Tuesday, January 10, 2012

The half life of neglect

According to Wikipedia Half Life is defined as the period of time it takes for the amount of a substance undergoing decay to decrease by half. It's radioactive decay. I'm not really a science girl - I appreciate the nurturing it takes for something to grow and I know that my health has been directly improved because of medicine (including radiation) and science, but, for the most part, I don't really get it. And, honestly, I'm not even that curious.

When I run, I exercise my mind. During last night's trot around the neighborhood, my thoughts were bouncing around - pausing on relationships that have inspired me. Inspired me to see things in a different way, to learn about myself and what makes me happy, to make changes in myself and my life. From out of nowhere, the concept of half lives flew into my mind and landed with a thud and I realized that I could apply that concept to two of my longest duration relationships quite neatly.

If you know me or possess the ability to read between the lines with perception, you've probably gathered that my mother and I don't share an easy relationship. It took me 30 years, a good friend's sage observations and a boatload of therapy to realize that, on many levels, I lived a childhood of neglectful. Understand, she was never, ever abusive but she just didn't have the capacity to address my emotional needs. No blame here, no anger (used that up as a teen), no judgment, just reality.
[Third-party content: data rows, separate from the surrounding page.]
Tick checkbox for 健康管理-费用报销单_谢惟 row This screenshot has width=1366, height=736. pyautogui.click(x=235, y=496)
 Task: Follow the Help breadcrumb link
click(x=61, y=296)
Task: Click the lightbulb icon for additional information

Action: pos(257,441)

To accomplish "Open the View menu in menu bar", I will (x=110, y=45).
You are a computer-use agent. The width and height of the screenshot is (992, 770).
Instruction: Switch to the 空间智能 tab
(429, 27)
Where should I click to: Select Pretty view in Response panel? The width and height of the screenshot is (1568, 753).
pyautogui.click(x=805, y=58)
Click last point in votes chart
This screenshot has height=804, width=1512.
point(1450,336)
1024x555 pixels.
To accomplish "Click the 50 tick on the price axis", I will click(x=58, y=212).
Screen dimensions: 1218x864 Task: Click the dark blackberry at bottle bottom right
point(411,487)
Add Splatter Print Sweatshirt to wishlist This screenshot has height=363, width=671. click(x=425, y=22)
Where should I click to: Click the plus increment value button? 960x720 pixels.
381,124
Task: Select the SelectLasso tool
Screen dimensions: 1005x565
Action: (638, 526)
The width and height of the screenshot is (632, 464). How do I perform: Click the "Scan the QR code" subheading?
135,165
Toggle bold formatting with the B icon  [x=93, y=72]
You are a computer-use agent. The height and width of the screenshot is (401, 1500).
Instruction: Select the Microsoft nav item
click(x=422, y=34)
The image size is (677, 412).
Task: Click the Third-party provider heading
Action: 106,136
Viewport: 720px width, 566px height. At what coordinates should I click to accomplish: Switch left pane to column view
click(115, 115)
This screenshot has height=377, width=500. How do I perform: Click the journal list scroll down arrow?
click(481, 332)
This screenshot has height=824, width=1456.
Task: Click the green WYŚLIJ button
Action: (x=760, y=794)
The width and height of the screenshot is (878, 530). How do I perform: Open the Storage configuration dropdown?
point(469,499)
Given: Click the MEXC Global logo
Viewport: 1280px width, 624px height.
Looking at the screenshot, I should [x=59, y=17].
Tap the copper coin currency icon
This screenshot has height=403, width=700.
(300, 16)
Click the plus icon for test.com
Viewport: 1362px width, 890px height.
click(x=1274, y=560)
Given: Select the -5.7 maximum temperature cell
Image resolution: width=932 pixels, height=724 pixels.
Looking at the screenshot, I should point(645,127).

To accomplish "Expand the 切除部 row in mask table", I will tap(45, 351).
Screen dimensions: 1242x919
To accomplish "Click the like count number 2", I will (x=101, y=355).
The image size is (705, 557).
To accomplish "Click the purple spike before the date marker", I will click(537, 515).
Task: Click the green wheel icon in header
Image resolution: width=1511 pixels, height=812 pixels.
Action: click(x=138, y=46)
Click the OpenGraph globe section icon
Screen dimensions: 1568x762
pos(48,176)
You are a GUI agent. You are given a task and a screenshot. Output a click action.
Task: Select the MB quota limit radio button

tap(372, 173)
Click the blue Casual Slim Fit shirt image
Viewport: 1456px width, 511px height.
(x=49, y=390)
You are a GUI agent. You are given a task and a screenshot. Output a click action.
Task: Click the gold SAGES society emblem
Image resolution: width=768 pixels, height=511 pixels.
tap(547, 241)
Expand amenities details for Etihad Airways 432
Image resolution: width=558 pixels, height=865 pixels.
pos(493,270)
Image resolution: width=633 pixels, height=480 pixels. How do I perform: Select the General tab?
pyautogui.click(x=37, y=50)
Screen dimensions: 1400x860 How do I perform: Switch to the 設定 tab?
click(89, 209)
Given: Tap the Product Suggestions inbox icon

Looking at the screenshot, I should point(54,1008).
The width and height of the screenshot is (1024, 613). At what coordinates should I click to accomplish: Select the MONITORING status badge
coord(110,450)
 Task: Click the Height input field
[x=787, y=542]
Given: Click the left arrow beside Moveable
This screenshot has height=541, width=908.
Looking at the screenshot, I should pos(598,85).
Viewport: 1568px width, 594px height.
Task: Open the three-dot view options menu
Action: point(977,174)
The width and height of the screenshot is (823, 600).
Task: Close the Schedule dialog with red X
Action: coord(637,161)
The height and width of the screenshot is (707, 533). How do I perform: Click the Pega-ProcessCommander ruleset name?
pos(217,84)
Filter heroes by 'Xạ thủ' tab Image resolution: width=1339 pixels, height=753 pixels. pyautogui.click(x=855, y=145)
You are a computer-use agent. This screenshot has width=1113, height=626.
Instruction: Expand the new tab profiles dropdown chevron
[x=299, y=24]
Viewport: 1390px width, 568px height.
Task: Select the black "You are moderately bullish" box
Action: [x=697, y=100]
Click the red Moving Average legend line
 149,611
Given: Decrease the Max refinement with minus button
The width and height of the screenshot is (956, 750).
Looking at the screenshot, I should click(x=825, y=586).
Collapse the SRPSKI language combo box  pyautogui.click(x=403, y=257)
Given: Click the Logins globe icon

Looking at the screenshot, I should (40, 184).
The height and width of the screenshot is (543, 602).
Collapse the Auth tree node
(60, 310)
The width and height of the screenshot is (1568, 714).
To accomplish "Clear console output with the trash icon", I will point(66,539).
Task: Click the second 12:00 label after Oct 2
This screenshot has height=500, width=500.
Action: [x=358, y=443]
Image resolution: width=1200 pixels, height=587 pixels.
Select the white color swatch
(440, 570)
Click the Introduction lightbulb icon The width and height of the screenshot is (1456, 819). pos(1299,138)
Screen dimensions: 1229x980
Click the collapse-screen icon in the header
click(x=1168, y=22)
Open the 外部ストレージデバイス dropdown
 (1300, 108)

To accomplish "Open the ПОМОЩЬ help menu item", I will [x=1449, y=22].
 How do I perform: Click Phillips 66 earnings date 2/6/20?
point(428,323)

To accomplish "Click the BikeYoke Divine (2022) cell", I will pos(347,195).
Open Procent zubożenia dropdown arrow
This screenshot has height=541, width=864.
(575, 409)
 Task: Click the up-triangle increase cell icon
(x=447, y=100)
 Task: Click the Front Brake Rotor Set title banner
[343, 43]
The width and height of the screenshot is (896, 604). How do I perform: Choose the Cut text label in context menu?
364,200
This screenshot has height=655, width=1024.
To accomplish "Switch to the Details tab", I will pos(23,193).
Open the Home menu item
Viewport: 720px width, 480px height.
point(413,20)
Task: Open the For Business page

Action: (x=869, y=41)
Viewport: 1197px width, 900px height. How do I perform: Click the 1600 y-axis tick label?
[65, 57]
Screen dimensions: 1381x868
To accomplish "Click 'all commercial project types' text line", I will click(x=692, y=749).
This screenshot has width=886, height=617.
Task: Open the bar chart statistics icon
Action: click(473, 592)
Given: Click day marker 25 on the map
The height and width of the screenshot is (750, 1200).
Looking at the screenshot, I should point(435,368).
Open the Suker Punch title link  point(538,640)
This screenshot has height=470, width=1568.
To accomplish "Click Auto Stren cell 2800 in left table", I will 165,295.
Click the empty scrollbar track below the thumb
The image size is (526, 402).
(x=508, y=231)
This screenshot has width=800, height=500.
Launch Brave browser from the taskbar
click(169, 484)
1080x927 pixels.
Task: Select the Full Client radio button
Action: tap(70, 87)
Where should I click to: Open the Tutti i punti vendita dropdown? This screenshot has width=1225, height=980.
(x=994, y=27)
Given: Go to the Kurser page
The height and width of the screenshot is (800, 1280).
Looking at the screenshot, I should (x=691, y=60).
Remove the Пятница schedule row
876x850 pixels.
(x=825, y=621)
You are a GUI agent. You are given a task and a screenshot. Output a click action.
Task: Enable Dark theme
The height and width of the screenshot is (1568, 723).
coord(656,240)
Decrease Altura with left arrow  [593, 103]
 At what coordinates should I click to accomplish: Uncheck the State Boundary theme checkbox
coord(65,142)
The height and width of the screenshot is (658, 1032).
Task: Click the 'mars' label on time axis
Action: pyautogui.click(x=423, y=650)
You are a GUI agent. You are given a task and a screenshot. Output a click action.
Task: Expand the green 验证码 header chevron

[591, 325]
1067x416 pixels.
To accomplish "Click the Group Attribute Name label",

I guess I should consider it progress that it only took me half as long, til the age of 45, to wake up to the fact that my fundamental complaint about my marriage was a lack of emotional care giving. This isn't a criticism of my former spouse. I don't think either of us realized how much I yearned for someone to take care of me from the inside and I'm at least equally guilty of neglecting that part of myself. My own inability to recognize and ask for what I needed was radioactive poison causing decay, no doubt.

I know I can't decontaminate either of those prior relationships and I'm more than okay with that. I'd like to think that the part of me that has been becoming progressively smaller is the part that tolerates being neglected, by me, and by those whom I allow into my life. In the big picture, even a half life is far too much time to waste.

1 comment:

  1. I loved this. I have learned that for me, being upset for say 1/10th the amount of time that I used to is my "half life". It's maturing, and ultimately, not giving your life over to what pains it. The other day I turned my head to something that could have bothered me for a few days; instead it was one hour, and I felt like I'd finally gotten comfortable in the own feelings of my own skin. Love you, Silvia!